HausdorffGoF - One- And Two-Sample Hausdorff Goodness-of-Fit Test
Computes the test statistic and p-values of the one-sample
and two-sample Hausdorff (H) goodness-of-fit tests. The H
statistic measures the Hausdorff distance under the Chebyshev
(l-infinity) metric, between the two cumulative distribution
functions (cdfs) underlying the corresponding one-sample and
two-sample null hypothesis. It coincides to the side length of
the largest axis-aligned square (hypercube) that can be
inscribed between the two cdfs. The following cases are
covered: (i) one-sample, univariate; (ii) two-sample
univariate; and (iii) two-sample bivariate. Exact one-sample
p-values are computed in O(n^2 log n) time via the
'Exact-KS-FFT' method of Dimitrova, Kaishev, and Tan (2020)
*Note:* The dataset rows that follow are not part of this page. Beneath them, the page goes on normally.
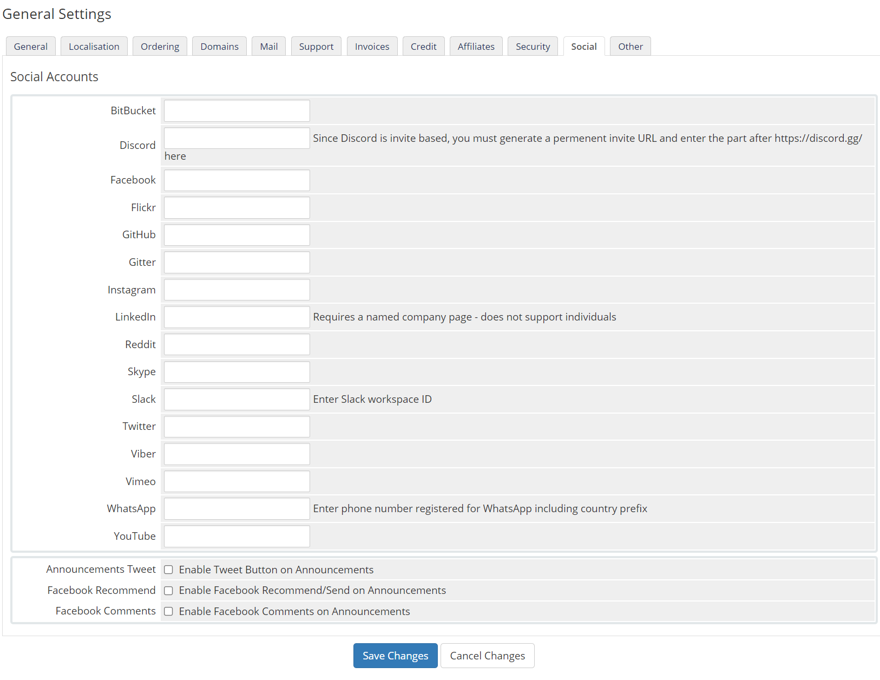
Task: Click the Twitter account field
Action: coord(237,427)
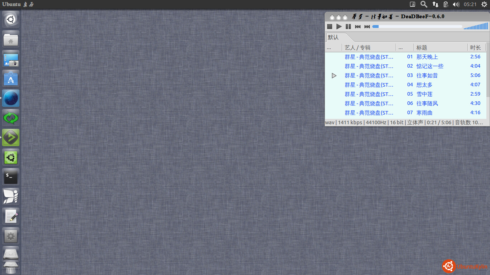The width and height of the screenshot is (490, 275).
Task: Open the search icon in top panel
Action: (x=424, y=4)
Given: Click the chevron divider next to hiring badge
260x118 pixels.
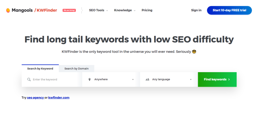Looking at the screenshot, I should 82,10.
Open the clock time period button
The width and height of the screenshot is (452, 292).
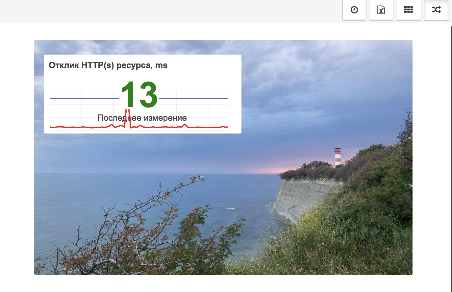(x=354, y=10)
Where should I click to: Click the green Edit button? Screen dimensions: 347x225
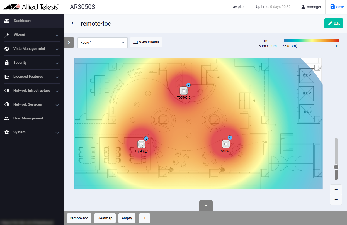point(334,23)
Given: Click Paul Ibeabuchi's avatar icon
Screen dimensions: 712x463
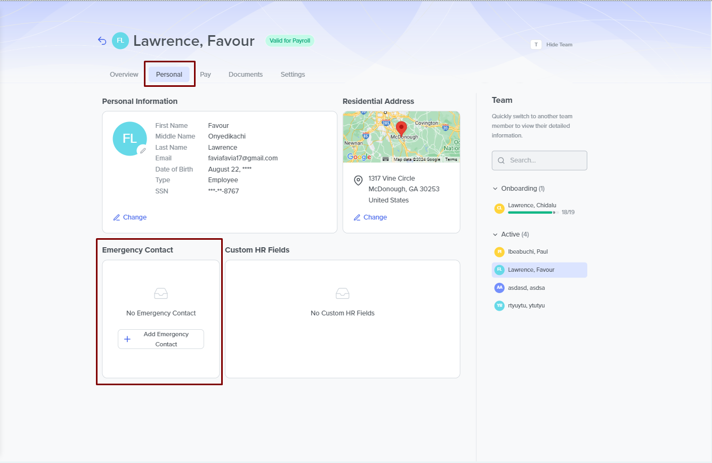Looking at the screenshot, I should click(x=499, y=252).
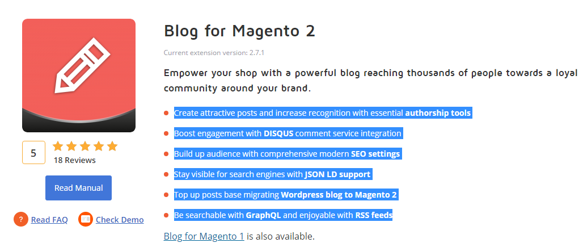The image size is (583, 247).
Task: Click the fifth rating star
Action: point(112,146)
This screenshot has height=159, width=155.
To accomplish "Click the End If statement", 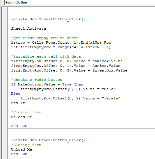I will [x=18, y=103].
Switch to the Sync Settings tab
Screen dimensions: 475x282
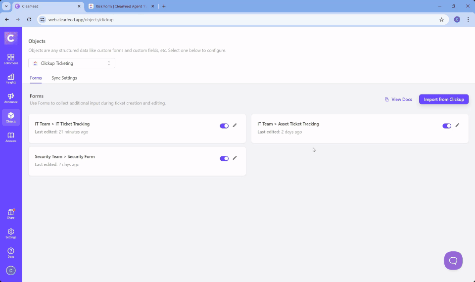click(64, 78)
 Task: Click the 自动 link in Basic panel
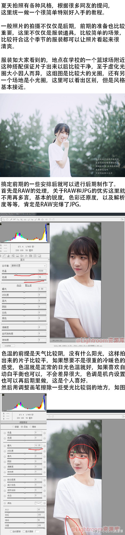pos(19,285)
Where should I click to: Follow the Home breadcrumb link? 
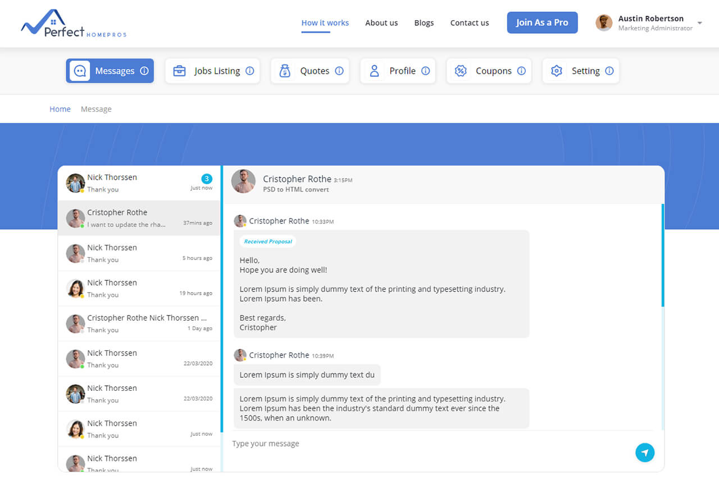[60, 109]
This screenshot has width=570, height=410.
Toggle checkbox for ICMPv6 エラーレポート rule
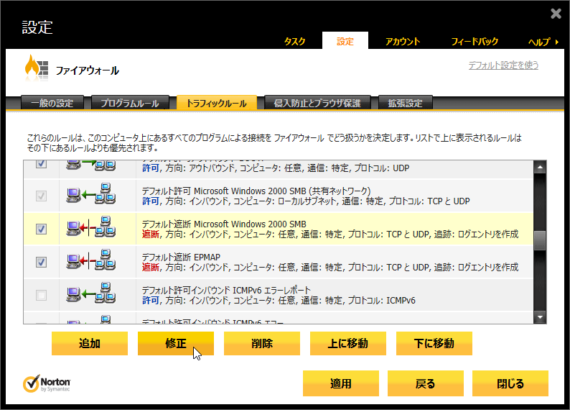[x=41, y=295]
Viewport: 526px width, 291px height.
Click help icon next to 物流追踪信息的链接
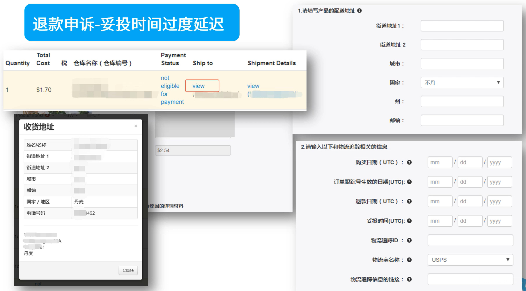(409, 280)
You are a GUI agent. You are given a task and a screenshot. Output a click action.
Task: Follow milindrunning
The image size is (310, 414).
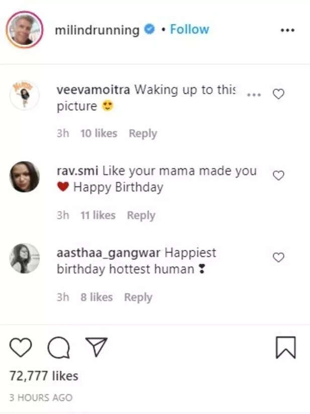click(x=189, y=30)
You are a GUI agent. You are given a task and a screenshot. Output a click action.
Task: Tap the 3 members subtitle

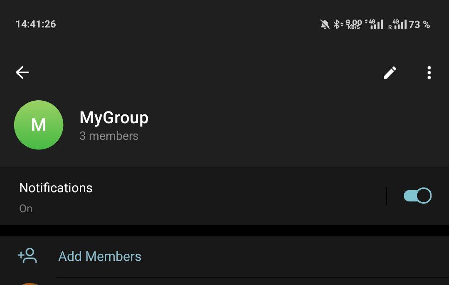point(109,136)
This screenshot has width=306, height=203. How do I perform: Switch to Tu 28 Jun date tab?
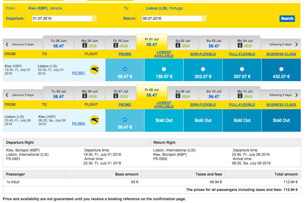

<doi:10.18637/jss.v095.i10>; two-sample p-values are obtained
by permutation. A key advantage of the H test is that its
sensitivity can be directed towards the left tail, body, or
right tail of the distribution by tuning a scale parameter
sigma, and therefore maximizing its power which as shown
numerically is significantly higher than the power of the
classical tests such as the Kolmogorov-Smirnov, Cramer-von
Mises, and Anderson-Darling test, especially when the right
tail of the distribution is targeted. The sensitivity of the
test (left tail, body, or right tail) is governed by two
parameters psi1 and psi2, whose values needs to be input. Then
the optimal value of the scale parameter sigma is automatically
computed.